- The problem -
Wherever the string "Actions" appears in a line of the listing below, report that line.

- Dataset entries -
+ + + + +

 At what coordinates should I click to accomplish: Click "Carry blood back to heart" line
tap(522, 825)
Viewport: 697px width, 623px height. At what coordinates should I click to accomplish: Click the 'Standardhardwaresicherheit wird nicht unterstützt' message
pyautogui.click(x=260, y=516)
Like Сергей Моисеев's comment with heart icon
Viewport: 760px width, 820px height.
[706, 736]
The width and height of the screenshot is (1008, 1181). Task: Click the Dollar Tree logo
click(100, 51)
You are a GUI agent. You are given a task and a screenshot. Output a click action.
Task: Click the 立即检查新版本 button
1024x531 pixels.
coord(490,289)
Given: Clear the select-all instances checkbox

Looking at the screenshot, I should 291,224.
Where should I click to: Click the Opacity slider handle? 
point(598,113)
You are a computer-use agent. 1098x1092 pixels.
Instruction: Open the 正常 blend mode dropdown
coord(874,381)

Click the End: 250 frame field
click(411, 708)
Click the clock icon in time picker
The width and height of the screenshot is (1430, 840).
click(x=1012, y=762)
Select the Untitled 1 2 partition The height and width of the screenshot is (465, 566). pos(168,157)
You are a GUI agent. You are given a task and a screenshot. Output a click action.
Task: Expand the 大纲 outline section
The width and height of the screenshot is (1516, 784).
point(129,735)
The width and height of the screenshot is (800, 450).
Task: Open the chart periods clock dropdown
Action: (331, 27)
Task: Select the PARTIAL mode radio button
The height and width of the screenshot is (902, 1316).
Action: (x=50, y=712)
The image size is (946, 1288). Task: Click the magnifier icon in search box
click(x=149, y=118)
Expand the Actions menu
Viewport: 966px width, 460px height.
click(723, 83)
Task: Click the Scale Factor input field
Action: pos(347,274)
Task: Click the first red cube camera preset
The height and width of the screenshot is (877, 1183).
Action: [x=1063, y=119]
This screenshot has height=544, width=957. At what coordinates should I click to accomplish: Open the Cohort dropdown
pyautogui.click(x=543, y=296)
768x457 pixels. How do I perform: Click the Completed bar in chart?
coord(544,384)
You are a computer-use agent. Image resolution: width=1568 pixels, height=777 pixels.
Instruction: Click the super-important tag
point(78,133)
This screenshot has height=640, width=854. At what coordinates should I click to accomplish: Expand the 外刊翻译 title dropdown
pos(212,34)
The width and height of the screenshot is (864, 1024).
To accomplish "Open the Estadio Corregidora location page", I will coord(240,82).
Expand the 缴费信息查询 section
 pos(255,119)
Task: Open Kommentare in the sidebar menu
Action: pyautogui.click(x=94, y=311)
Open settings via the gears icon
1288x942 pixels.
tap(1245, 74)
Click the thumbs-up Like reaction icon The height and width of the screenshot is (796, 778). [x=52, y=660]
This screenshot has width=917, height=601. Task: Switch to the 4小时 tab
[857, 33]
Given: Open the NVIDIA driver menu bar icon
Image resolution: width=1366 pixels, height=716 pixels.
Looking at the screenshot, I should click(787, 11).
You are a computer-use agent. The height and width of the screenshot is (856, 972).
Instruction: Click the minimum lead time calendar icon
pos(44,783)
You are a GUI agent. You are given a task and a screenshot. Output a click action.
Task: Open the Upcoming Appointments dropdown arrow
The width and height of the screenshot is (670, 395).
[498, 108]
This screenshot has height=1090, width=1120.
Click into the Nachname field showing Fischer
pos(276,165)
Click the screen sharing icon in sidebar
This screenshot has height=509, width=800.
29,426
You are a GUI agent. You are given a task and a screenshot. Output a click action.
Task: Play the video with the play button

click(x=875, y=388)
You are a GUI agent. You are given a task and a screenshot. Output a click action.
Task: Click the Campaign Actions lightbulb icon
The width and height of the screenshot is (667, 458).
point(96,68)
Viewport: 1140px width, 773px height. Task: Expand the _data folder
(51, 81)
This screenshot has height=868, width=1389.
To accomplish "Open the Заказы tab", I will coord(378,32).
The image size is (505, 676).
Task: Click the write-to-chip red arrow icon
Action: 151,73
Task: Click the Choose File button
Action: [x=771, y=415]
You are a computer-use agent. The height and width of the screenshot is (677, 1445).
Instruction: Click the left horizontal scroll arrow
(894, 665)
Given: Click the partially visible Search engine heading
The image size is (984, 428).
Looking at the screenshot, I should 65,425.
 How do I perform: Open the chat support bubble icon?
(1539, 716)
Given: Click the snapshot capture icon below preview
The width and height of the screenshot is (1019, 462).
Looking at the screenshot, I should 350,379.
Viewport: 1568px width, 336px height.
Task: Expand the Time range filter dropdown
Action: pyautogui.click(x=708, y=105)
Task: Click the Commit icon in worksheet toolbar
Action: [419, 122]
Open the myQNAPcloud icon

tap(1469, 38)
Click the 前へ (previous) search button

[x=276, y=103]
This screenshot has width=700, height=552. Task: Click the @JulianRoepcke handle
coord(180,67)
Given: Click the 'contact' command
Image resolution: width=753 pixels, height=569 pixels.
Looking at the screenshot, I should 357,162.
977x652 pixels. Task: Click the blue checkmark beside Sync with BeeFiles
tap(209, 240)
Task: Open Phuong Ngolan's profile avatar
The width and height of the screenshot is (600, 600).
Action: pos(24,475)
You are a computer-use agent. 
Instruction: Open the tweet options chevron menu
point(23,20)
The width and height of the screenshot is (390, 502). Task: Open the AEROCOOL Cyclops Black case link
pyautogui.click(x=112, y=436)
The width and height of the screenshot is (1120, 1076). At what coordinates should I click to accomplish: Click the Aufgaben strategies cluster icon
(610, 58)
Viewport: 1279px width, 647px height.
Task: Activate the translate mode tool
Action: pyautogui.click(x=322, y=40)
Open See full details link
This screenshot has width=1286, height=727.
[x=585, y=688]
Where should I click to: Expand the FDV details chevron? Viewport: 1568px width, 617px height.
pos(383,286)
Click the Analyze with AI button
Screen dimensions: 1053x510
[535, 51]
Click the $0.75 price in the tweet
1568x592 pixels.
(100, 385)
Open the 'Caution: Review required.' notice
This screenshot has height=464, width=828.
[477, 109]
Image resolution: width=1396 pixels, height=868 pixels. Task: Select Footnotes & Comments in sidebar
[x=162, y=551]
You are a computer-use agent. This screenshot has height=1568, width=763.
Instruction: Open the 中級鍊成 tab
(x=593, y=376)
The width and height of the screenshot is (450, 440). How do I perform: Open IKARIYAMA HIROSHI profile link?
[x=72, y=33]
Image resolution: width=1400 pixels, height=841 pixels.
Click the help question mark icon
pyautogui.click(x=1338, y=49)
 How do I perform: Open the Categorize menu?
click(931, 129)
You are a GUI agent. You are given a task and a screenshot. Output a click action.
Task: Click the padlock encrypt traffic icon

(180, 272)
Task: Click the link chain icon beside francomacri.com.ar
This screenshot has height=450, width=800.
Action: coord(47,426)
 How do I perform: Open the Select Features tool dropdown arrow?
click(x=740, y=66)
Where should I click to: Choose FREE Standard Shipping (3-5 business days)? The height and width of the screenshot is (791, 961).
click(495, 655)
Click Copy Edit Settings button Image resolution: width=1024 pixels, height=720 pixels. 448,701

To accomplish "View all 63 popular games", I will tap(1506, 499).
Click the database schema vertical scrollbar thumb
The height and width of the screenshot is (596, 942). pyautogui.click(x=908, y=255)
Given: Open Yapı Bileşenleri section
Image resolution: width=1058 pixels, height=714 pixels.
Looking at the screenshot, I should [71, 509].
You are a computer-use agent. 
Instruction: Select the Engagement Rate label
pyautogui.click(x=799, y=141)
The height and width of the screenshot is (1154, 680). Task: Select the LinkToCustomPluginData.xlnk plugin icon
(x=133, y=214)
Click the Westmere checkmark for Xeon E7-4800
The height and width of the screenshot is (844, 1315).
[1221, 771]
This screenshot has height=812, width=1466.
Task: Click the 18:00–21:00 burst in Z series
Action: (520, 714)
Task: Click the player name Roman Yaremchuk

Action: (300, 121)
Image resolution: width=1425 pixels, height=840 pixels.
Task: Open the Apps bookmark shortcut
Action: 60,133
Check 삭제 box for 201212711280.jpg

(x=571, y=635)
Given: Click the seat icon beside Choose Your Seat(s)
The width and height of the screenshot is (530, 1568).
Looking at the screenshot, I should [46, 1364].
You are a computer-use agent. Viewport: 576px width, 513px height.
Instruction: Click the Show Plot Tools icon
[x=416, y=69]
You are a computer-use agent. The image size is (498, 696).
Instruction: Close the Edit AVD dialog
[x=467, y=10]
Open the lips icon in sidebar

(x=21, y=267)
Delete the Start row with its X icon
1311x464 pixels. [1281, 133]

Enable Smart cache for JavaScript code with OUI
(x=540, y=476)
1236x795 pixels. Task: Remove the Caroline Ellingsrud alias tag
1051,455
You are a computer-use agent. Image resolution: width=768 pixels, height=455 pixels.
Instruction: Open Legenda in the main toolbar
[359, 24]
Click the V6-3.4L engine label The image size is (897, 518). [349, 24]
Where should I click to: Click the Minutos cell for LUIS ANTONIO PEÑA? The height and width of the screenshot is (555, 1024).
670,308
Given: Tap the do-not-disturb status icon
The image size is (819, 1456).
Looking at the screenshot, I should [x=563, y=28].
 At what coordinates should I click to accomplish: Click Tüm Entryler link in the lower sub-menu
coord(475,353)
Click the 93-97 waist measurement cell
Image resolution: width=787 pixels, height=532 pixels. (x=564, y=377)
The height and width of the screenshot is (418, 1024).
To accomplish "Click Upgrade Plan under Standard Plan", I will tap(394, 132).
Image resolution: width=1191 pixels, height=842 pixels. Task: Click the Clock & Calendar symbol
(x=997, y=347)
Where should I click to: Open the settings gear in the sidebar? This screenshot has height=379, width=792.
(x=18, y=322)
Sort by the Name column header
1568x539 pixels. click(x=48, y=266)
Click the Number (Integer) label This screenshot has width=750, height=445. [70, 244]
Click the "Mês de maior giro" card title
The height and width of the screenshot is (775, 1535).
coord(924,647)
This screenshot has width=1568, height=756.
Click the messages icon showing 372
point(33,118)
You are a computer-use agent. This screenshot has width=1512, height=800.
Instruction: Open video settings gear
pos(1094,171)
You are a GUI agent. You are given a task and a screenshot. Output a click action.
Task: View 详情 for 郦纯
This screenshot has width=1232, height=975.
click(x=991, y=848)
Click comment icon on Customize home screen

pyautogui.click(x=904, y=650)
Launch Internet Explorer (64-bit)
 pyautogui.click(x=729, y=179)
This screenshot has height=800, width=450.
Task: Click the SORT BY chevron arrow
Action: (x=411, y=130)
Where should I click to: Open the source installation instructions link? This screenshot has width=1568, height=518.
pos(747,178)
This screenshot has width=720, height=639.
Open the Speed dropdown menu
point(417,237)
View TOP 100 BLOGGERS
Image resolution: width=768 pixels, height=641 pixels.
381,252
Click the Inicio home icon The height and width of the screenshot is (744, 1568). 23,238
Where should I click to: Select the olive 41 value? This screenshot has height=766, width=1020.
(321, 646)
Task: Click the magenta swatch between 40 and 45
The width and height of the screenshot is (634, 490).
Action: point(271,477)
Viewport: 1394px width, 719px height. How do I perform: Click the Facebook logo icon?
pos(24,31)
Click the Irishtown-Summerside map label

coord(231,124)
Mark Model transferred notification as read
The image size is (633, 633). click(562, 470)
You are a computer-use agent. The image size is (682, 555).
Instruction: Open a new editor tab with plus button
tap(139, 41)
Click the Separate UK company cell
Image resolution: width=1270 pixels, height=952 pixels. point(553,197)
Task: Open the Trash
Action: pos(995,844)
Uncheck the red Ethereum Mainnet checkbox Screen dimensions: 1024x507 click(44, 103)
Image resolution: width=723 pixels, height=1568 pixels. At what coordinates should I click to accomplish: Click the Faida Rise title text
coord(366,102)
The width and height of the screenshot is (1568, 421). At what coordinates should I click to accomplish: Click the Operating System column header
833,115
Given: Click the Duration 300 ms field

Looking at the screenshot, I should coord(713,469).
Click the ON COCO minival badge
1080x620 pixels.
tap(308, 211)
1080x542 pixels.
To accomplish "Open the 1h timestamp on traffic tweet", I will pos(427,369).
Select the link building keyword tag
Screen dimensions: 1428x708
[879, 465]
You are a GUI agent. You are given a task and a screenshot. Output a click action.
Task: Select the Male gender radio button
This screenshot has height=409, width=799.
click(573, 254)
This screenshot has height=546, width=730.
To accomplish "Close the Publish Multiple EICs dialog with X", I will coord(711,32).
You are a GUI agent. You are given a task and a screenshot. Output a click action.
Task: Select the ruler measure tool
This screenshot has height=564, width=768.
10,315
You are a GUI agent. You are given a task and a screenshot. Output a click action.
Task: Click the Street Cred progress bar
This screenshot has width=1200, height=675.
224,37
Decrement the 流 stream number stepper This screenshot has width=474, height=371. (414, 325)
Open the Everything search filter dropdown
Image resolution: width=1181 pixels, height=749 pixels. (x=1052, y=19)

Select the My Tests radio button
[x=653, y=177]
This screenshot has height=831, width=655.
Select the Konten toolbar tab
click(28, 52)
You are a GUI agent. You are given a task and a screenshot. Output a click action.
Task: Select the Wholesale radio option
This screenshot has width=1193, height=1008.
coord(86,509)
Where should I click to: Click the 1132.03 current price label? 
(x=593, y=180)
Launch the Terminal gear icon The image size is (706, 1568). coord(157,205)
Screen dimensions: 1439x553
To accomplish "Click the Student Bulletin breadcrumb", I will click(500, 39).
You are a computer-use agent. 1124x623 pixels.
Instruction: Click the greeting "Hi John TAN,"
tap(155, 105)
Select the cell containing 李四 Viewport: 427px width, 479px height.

+ + + + +

- Response to this exercise -
Expand the Actions menu
Task: Click the Campaign Actions lightbulb icon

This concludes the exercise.